(Exercise instructions) Can you write out, word for word, the lines starting with the one that contains "Screen dimensions: 634x413" and going on through the one that contains "[x=735, y=662]", leaving the pictures out?

(Records supplied)
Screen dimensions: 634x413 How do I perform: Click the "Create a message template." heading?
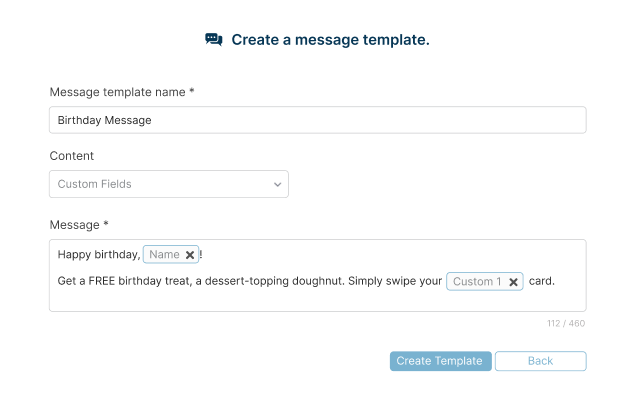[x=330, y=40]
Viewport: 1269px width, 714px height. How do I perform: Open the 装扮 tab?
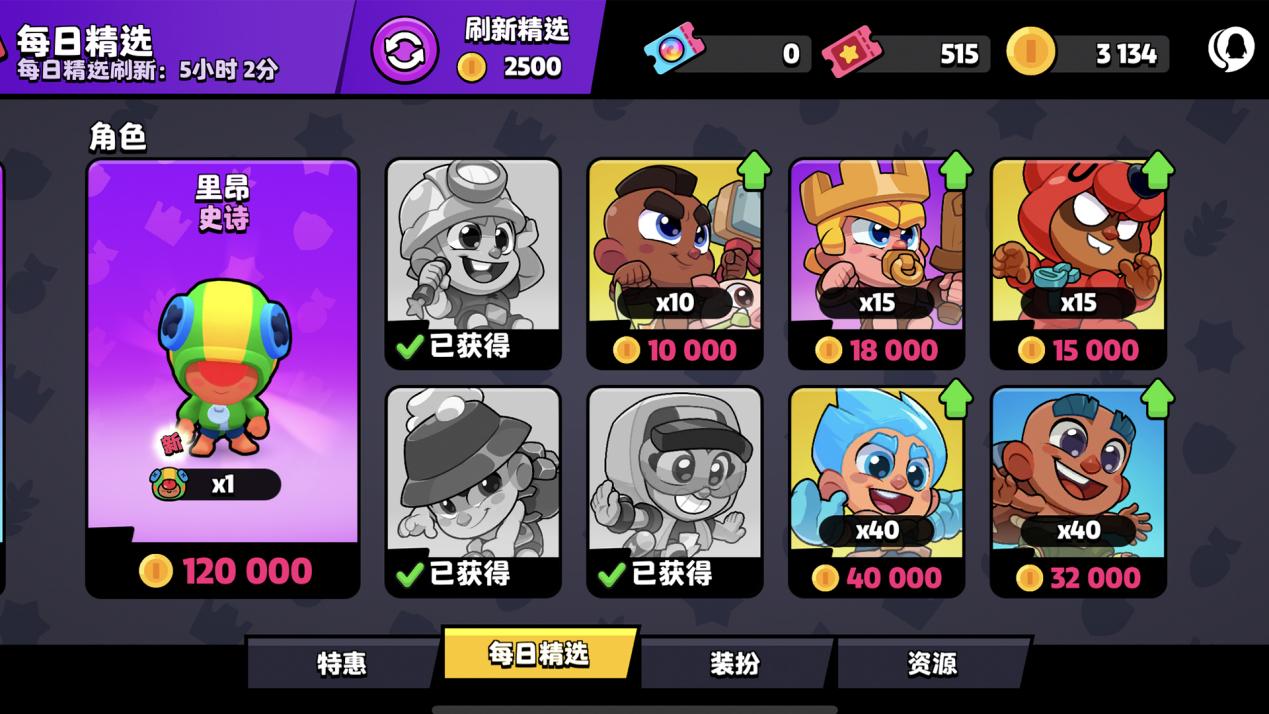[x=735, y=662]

==

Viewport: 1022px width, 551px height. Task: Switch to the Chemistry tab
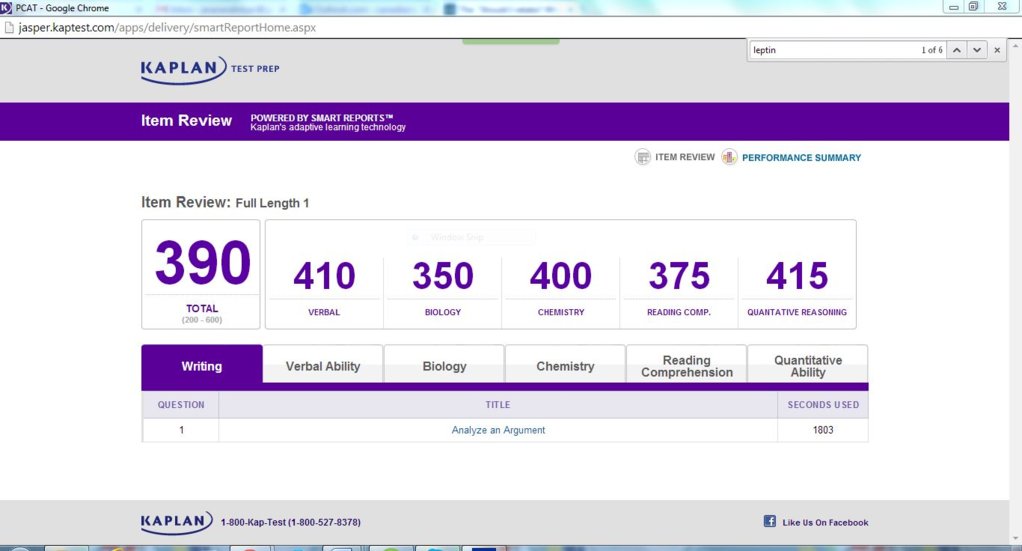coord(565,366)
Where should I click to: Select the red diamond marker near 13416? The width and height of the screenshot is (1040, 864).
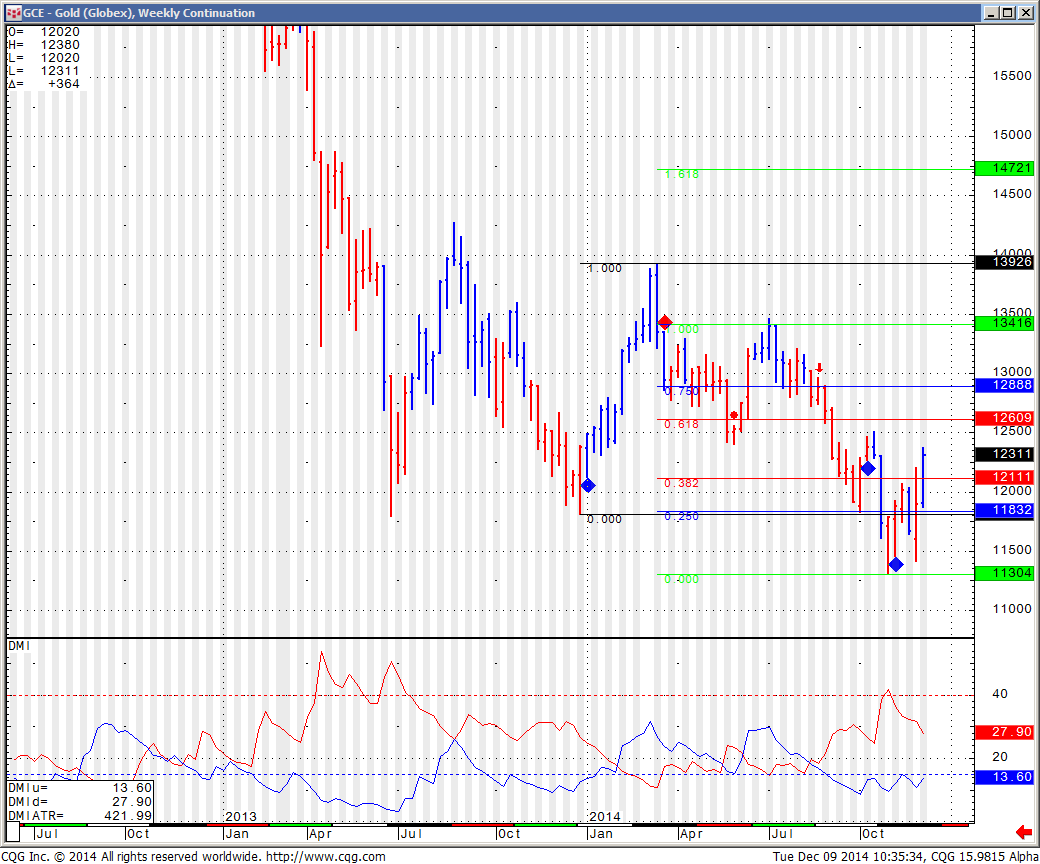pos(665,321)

(Result)
Screen dimensions: 634x413 How do I perform: Click the "Create a message template." heading?
[x=330, y=40]
Viewport: 1269px width, 714px height. How do I perform: Open the 装扮 tab?
[x=735, y=662]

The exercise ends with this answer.